━━━ Dataset entries ━━━
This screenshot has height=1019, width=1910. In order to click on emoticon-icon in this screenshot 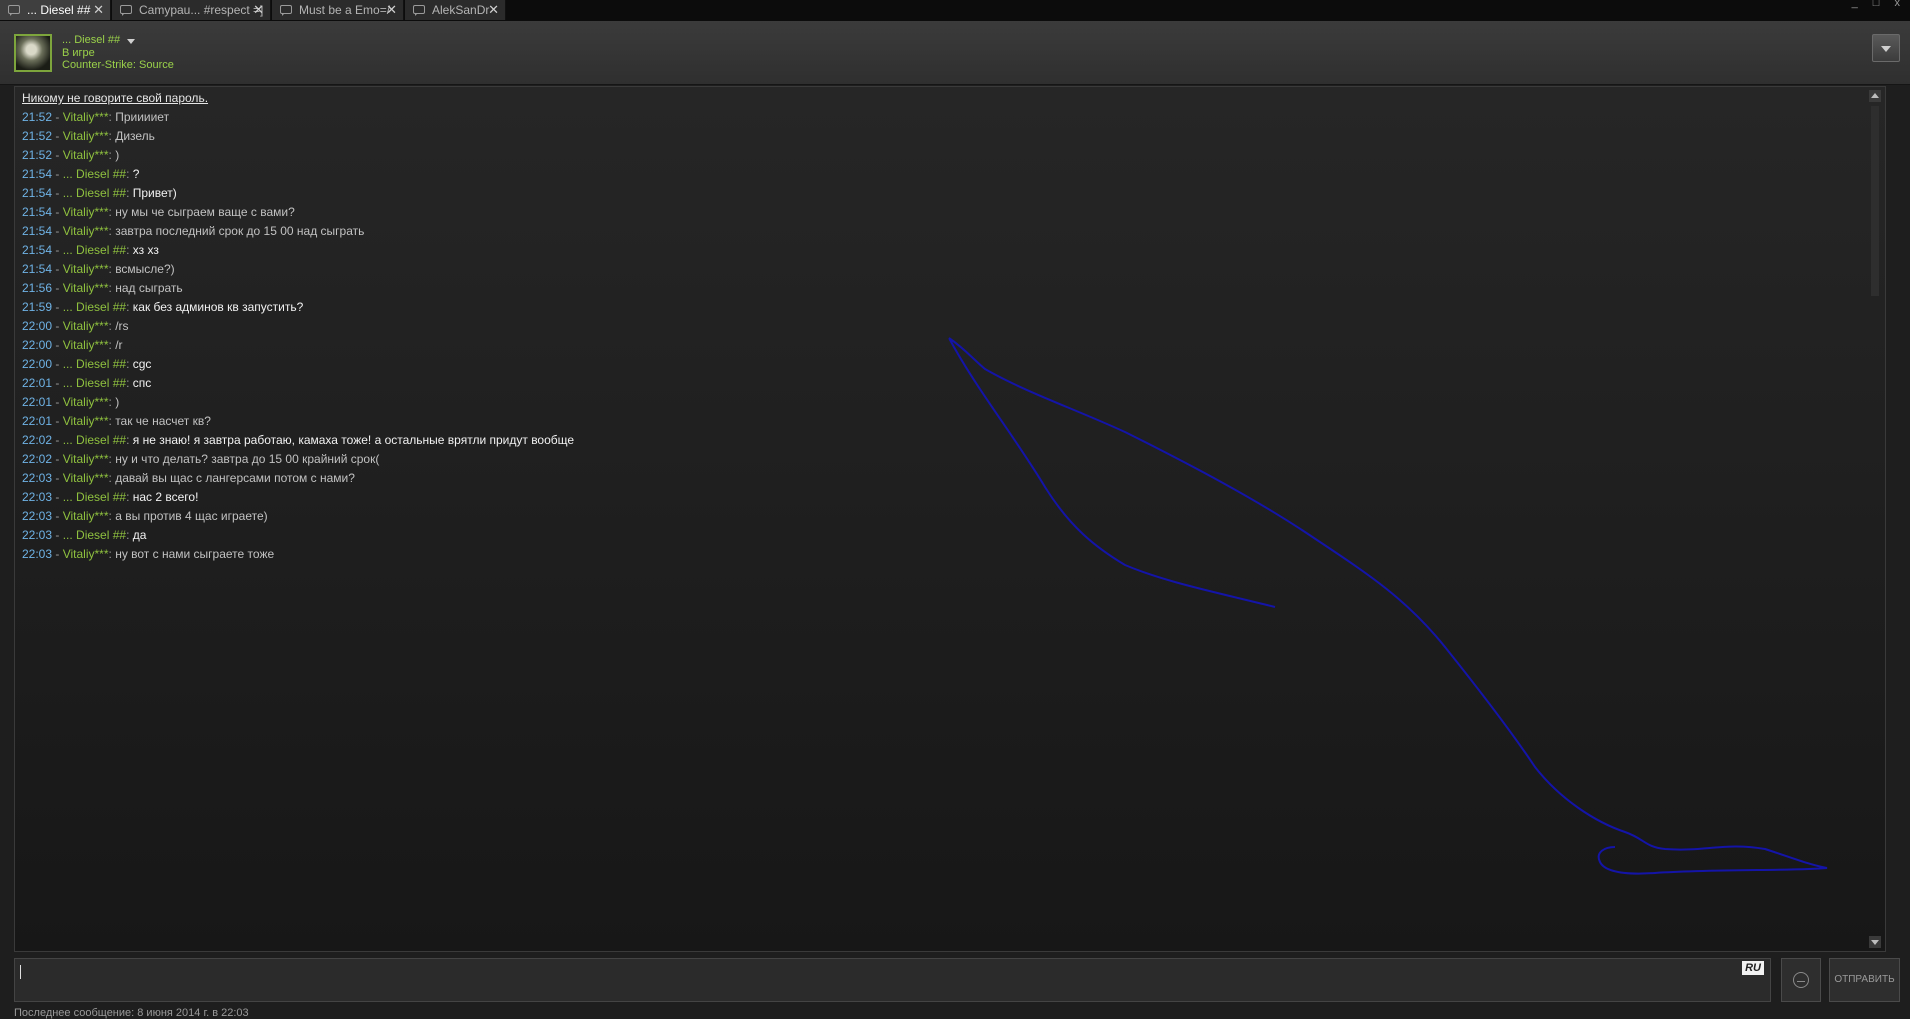, I will do `click(1801, 980)`.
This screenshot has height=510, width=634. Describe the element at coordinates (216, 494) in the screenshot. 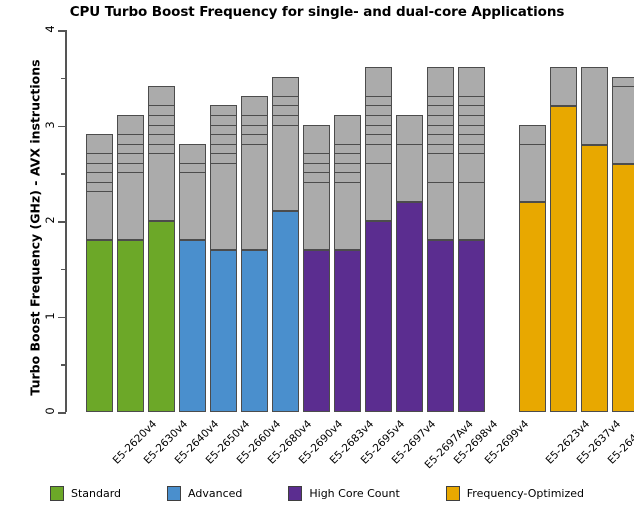

I see `legend-label: Advanced` at that location.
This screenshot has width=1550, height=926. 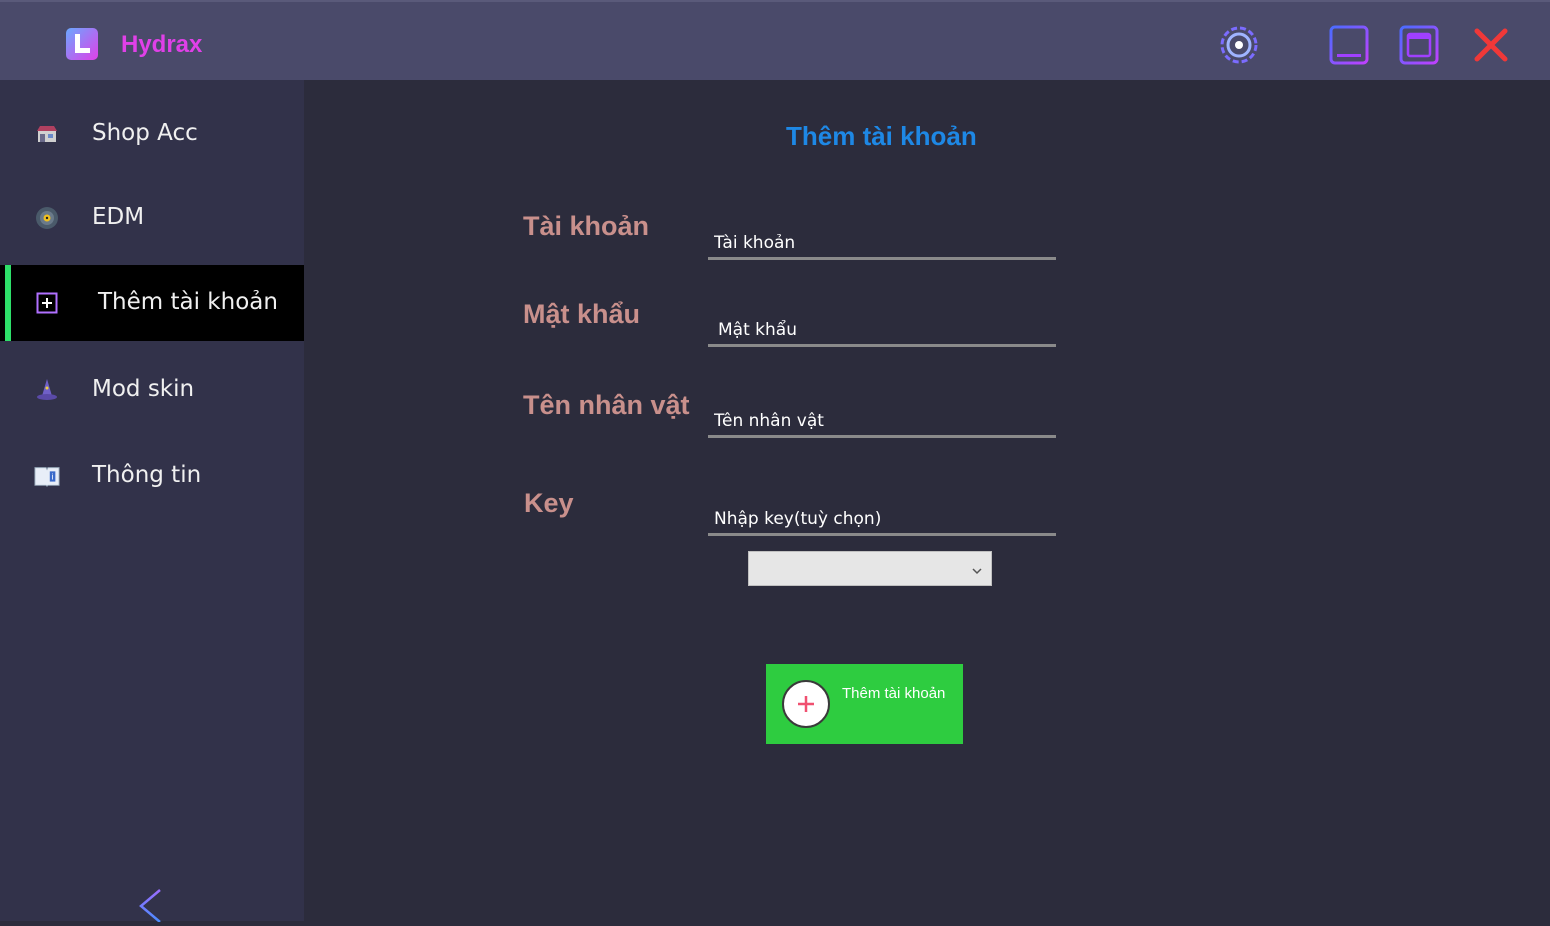 I want to click on app-title: Hydrax, so click(x=162, y=44).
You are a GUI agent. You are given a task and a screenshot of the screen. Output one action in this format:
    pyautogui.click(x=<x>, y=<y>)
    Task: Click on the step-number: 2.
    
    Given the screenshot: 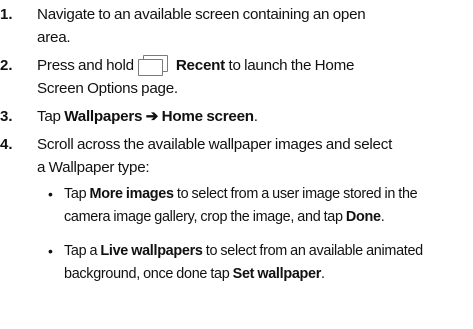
━━━
> _Directions_
Write out again the lines starting at the one containing "You are a GUI" and ending with the last line of the records. Leave the pictures out of your answer.

> _Answer space_
You are a GUI agent. You are given a task and a screenshot of the screen. Output one action in this format:
    pyautogui.click(x=<x>, y=<y>)
    Task: Click on the step-number: 2.
    
    Given the screenshot: 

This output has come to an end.